Data to process Block Start

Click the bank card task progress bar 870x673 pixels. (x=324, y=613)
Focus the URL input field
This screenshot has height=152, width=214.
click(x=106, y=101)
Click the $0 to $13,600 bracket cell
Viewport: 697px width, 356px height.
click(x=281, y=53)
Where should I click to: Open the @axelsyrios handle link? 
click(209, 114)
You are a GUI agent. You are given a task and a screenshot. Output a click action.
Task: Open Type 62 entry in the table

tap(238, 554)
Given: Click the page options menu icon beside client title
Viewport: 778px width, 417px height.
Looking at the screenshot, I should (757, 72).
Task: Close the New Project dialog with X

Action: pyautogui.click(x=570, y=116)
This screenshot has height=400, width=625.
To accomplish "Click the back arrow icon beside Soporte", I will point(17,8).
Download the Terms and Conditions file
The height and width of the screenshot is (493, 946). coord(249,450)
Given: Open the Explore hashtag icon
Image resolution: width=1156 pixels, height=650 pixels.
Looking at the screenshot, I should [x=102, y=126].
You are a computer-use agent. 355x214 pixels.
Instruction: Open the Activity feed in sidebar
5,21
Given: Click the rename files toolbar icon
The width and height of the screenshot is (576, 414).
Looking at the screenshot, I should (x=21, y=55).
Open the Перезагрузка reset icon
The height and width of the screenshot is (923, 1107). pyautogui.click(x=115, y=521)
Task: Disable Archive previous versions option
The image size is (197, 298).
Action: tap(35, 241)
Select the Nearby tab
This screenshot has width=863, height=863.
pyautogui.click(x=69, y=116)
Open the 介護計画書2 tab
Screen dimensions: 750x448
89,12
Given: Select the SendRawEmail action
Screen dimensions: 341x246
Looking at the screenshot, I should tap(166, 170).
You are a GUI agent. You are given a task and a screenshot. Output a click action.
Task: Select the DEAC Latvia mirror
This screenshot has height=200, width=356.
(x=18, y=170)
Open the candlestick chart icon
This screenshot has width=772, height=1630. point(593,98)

Data to process Block End

Reply with nothing except the number of lines in the listing above that include "beside".

■ **Response**
2